# PASSAGE PROVIDED
══════════

Set a custom passing threshold (default is 0.7):

multi-agent-generator --evaluate \
  --query "What is AI?" \
  --response "AI stands for Artificial Intelligence" \
  --threshold 0.8

Output (when below threshold):

📊 Evaluating agent output...

Evaluation Results: ❌ FAILED
==================================================
Query: What is AI?
Response: AI stands for Artificial Intelligence

Metrics:
  • Relevance:        0.70
  • Completeness:     0.45
  • Coherence:        0.90
  • Accuracy:         0.80
  • Task Completion:  0.50

Overall Score: 0.670 (threshold: 0.8)

Feedback:
  • Response lacks detail and explanation
  • Consider providing more context about AI capabilities

Save Results to File

Save evaluation results as JSON:

multi-agent-generator --evaluate \
  --query "Summarize machine learning" \
  --response "ML is a type of AI that learns from data" \
  --output evaluation_results.json

Generated JSON:

{
  "query": "Summarize machine learning",
  "response": "ML is a type of AI that learns from data",
  "metrics": {
    "relevance_score": 0.85,
    "completeness_score": 0.70,
    "coherence_score": 0.90,
    "accuracy_score": 0.80,
    "response_time_ms": 0.0,
    "token_count": 10,
    "task_completion_rate": 0.75,
    "overall_score": 0.800
  },
  "passed": true,
  "feedback": ["Response is relevant but could be more comprehensive"],
  "errors": []
}

Evaluation Metrics Explained

Metric	Description	CLI Display
Relevance	How relevant is the output to the query	`Relevance: 0.XX`
Completeness	Does it cover all required aspects	`Completeness: 0.XX`
Coherence	Is the output logically structured	`Coherence: 0.XX`
Accuracy	Factual correctness	`Accuracy: 0.XX`
Task Completion	Did it fulfill the request	`Task Completion: 0.XX`
Response Time	Processing time in milliseconds	`Response Time: X.XXms`
Token Count	Number of tokens in response	`Token Count: XX`

Test Generator

Quick Start

from multi_agent_generator.evaluation import TestGenerator

test_gen = TestGenerator()

# Generate a complete test suite
test_suite = test_gen.generate_test_suite(
    agent_config=your_config,
    test_types=["unit", "integration", "e2e"]
)

# Save to files
test_suite.save("tests/")

Test Types

Type	Description	What It Tests
Unit	Individual component testing	Single agent functions
Integration	Multi-agent interaction	Agent communication
E2E (End-to-End)	Full workflow validation	Complete pipelines
Performance	Response time & throughput	Speed and efficiency
Reliability	Error handling & recovery	Edge cases and failures
Quality	Output quality metrics	Content accuracy

Generating Specific Tests

from multi_agent_generator.evaluation import TestGenerator, TestType

test_gen = TestGenerator()

# Generate only unit tests
unit_tests = test_gen.generate_tests(
    agent_config=config,
    test_type=TestType.UNIT
)

══════════

# EXERCISE TASKS
[1] Answer these questions from the evaluation documentation:
(a) What passing threshold is used by default?
(b) What overall score did the response "AI stands for Artificial Intelligence" receive?
(c) According to the test types table, what does an Integration test check?
[2] Carry on the documentation on agent evaluation and test generation from the point where it stops.
The items play no part in this work.

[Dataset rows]
══════════

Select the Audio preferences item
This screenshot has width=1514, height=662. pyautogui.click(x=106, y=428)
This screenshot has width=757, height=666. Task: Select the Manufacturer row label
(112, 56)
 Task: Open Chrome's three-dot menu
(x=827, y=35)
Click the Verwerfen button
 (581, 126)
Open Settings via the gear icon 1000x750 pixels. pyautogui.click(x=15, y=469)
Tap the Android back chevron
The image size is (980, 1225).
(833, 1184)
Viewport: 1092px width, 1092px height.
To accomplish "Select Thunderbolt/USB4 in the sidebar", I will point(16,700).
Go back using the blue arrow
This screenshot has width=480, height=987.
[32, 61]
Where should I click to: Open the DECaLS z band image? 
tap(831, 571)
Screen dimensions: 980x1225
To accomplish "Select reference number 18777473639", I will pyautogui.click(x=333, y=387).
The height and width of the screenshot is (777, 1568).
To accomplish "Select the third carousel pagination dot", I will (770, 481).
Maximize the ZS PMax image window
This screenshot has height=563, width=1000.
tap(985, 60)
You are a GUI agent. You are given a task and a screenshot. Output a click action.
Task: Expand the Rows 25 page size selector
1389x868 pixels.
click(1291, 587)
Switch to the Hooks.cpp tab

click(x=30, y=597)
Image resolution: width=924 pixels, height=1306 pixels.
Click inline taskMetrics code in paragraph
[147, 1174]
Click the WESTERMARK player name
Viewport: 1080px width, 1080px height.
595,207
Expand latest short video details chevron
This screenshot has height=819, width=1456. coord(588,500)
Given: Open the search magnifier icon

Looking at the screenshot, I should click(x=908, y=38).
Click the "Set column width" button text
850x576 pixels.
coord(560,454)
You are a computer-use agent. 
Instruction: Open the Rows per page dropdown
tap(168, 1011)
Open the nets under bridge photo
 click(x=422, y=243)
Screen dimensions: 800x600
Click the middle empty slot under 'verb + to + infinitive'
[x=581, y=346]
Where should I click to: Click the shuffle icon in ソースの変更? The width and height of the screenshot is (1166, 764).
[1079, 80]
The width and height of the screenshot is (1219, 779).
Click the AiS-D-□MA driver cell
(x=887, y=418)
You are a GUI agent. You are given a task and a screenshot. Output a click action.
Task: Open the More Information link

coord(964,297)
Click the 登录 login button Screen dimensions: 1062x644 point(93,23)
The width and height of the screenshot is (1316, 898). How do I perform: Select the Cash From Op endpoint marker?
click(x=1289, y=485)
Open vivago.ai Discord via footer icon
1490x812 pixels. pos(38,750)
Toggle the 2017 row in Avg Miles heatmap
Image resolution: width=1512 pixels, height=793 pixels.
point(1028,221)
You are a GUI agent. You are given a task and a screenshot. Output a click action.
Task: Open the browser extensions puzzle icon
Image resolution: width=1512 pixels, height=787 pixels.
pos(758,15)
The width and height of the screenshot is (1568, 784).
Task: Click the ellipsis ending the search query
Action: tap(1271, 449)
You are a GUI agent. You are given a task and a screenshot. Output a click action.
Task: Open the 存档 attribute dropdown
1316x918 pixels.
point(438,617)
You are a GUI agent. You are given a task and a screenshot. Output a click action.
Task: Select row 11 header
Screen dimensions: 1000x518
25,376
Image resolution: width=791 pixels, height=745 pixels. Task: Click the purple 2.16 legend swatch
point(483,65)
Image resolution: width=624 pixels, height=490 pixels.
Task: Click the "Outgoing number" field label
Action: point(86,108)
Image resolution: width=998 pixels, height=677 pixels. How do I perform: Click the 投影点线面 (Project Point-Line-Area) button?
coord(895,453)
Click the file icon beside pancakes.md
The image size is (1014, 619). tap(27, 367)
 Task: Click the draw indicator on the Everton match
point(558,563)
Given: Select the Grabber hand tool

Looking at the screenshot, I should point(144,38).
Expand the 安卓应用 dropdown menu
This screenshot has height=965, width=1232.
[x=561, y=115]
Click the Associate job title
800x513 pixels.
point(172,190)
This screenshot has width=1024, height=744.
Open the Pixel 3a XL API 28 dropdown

══════════

# ANSWERS TO EACH TASK
[1]
(a) 0.7
(b) 0.670
(c) Agent communication

[2]
# Generate performance tests
perf_tests = test_gen.generate_tests(
    agent_config=config,
    test_type=TestType.PERFORMANCE,
    options={
        "iterations": 100,
        "timeout": 30
    }
)

Generated Test Example

# Generated test file: test_research_agent.py
import pytest
from your_module import ResearchAgent

class TestResearchAgent:
    """Unit tests for ResearchAgent."""

    @pytest.fixture
    def agent(self):
        return ResearchAgent()

    def test_agent_initialization(self, agent):
        """Test agent initializes correctly."""
        assert agent is not None
        assert agent.role == "Researcher"

    def test_agent_responds_to_query(self, agent):
        """Test agent responds to basic query."""
        response = agent.run("What is AI?")
        assert response is not None
        assert len(response) > 0

    def test_agent_handles_empty_input(self, agent):
        """Test agent handles empty input gracefully."""
        with pytest.raises(ValueError):
            agent.run("")

Agent Evaluator

Quick Start

from multi_agent_generator.evaluation import AgentEvaluator

evaluator = AgentEvaluator()

result = evaluator.evaluate(
    agent_output="The market analysis shows growth of 15%...",
    expected_output="Market trends indicate positive growth...",
    task_description="Analyze Q4 sales data"
)

print(f"Overall Score: {result.overall_score}")  # 0.0 - 1.0
print(f"Metrics: {result.metrics}")

Evaluation Metrics

Metric	Description	Range
Relevance	How relevant is the output to the task	0.0 - 1.0
Completeness	Does it cover all required aspects	0.0 - 1.0
Coherence	Is the output logically structured	0.0 - 1.0
Accuracy	Factual correctness (when verifiable)	0.0 - 1.0
Conciseness	Appropriate length without redundancy	0.0 - 1.0
Format	Follows expected format/structure	0.0 - 1.0
Tone	Appropriate tone for the context	0.0 - 1.0

Detailed Evaluation

from multi_agent_generator.evaluation import AgentEvaluator, EvaluationConfig

evaluator = AgentEvaluator()

# Configure which metrics to use
config = EvaluationConfig(
    metrics=["relevance", "completeness", "accuracy"],
    weights={
        "relevance": 0.4,
        "completeness": 0.3,
        "accuracy": 0.3
    }
)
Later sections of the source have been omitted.